When Ibro and Mirza returned, they were dusting their ha
nds together and looking pleased. ‘We might get lucky,’ Ibro said. ‘The quarry has scared him. But we need the carrot, Daniel. Then we will have something to work with.’
‘Just keep asking where Jenny is.’
‘OK.’ Ibro gave a nod. ‘We’ll keep in touch.’
CHAPTER FORTY-THREE
Jenny lay in bed, shivering. The room felt stuffy and overly warm, but she couldn’t stop trembling. Shock, she supposed. She touched her wedding band and sent a prayer to Dan.
Find me, my love. Bring me home.
Tears rose but she forced them down. Tears wouldn’t help her now. Planning might. Strength of will. Determination.
A nurse came in with a fresh jug of water and a cup. Short and dumpy, she had a pretty round face and mouse-coloured hair pinned beneath a white cap.
‘Hello,’ said Jenny but the woman gave no indication she’d heard. She put both the jug and cup on the bedside table. ‘Please . . .’ said Jenny. She raised her right hand and jingled the handcuffs. ‘Why am I a prisoner?’
The nurse walked outside without a backward glance.

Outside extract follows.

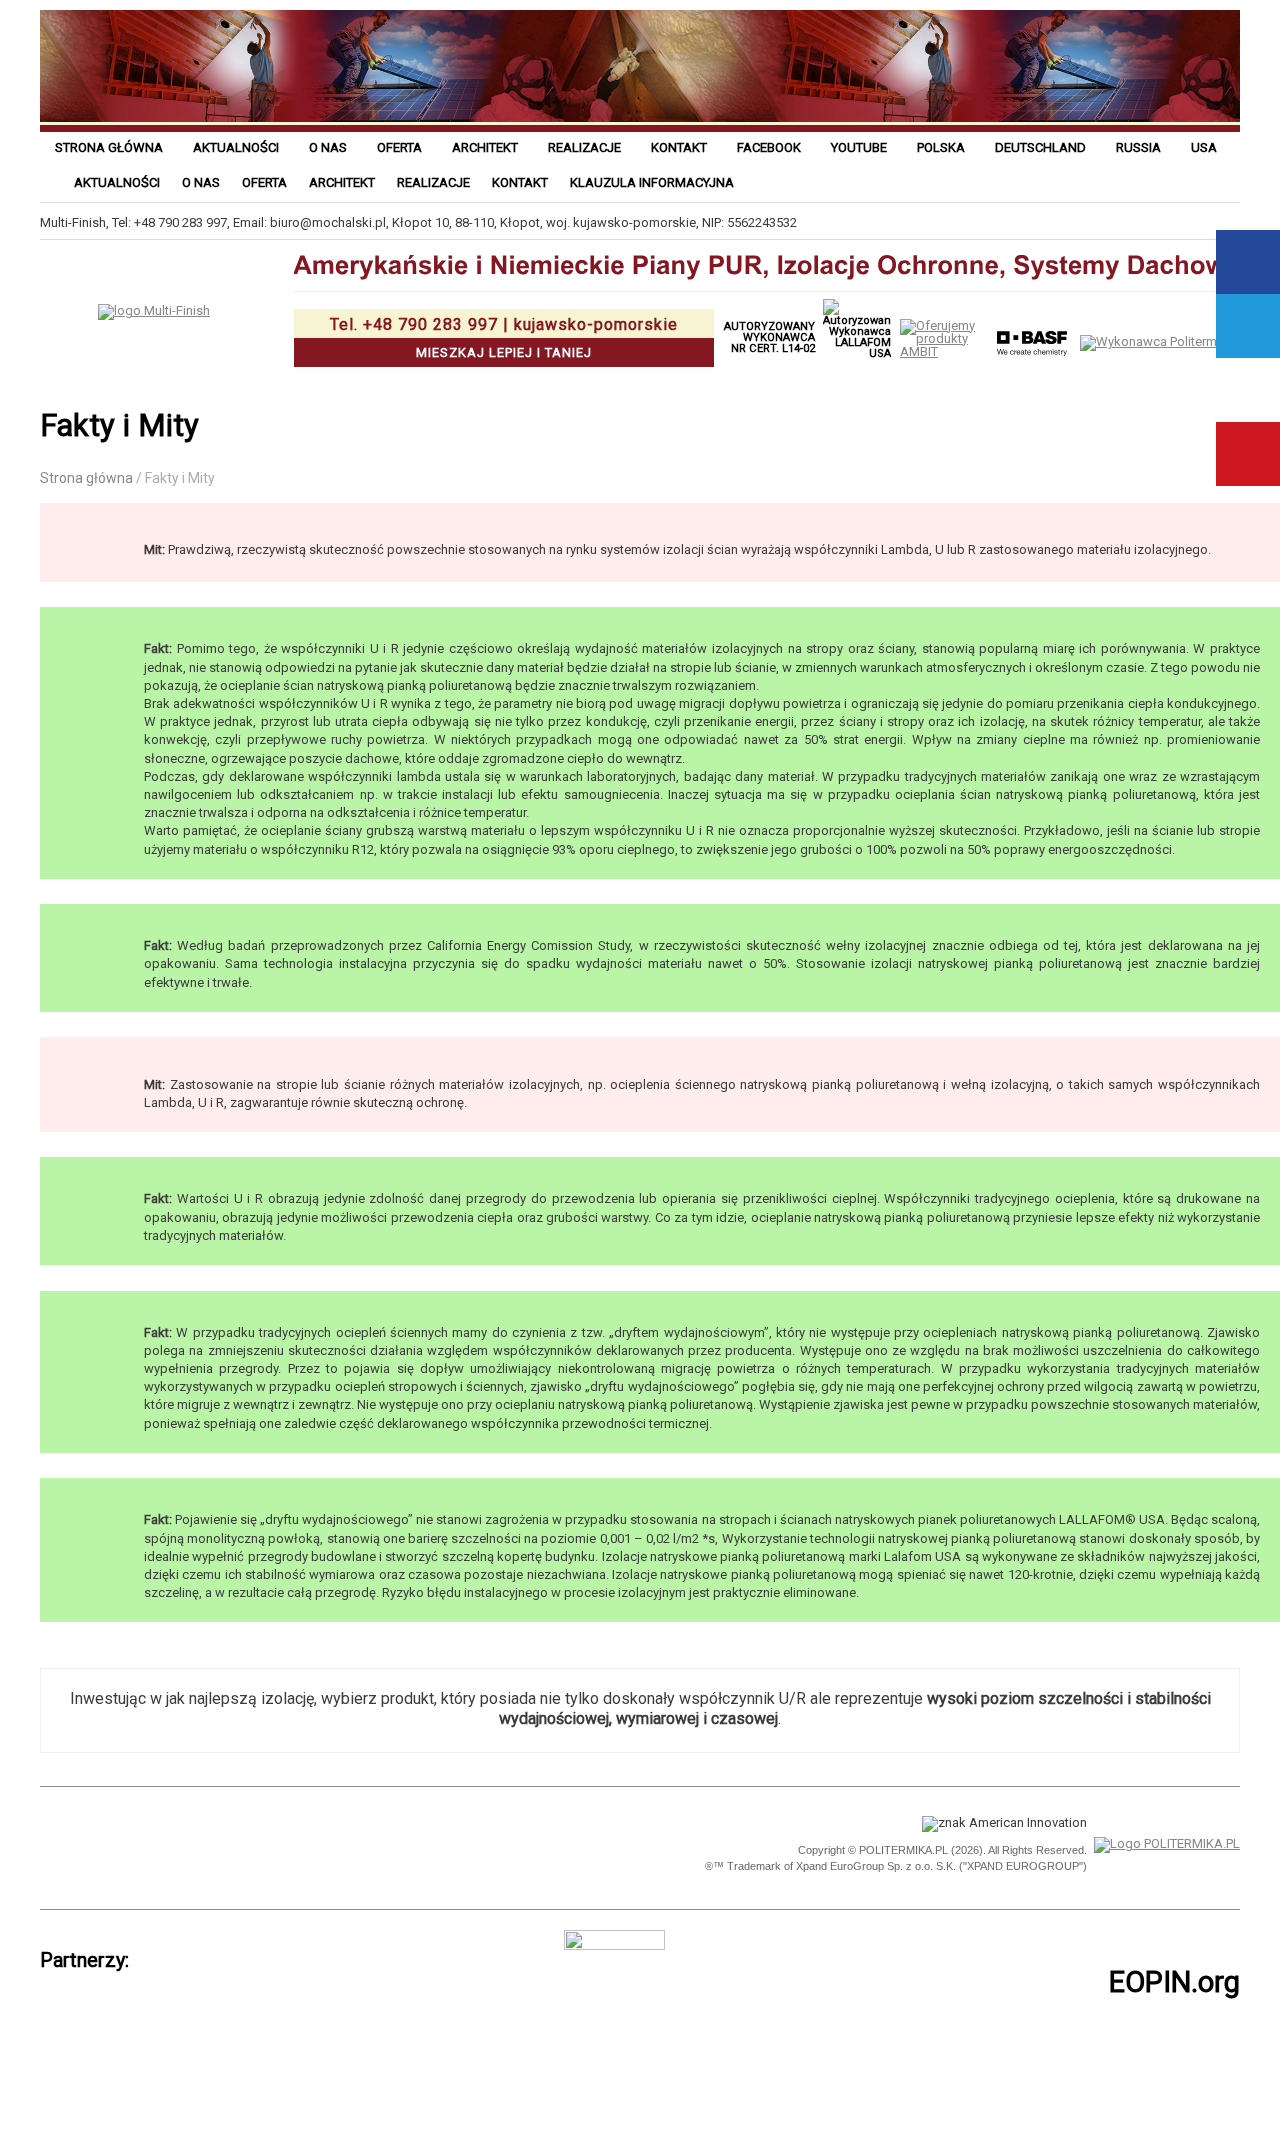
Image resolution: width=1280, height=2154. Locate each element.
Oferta (399, 147)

Jenny put back her head and closed her eyes, battling the urge to scream and shout, to weep. They would only tranquillise her, as they had before. She’d tried to fight the two men as they disembarked from the private jet. She’d bitten one on his wrist and lashed her legs at the other, and she was half-off the stretcher when a woman appeared and stuck a needle in her thigh. When Jenny awoke, she was here, in this hospital-style room, shackled to the bed and wearing nothing but an olive-green hospital robe. She had no idea how long she’d been unconscious. It could have been hours or days. She decided to be as compliant as she could; she didn’t want any more drugs inside her. What if they damaged the baby? And what about the stress? How would that affect the poor little mite? She had to try and remain calm and protect him, keep him safe.
Jenny studied her handcuffs for the hundredth time. Chrome-plated steel with a welded chain and double lock, they fettered her to the side of her bed. She’d already checked to see if she could dismantle the bed but when she’d begun investigating one of the screws holding together an aluminium tube, a sturdy-looking nurse had arrived fast. She’d wagged her finger at Jenny, shaking her head. ‘N’yet, n’yet,’ she said. No, no. She had pointed upwards, towards the corner of the ceiling, and Jenny’s heart sank. A camera. She was being watched.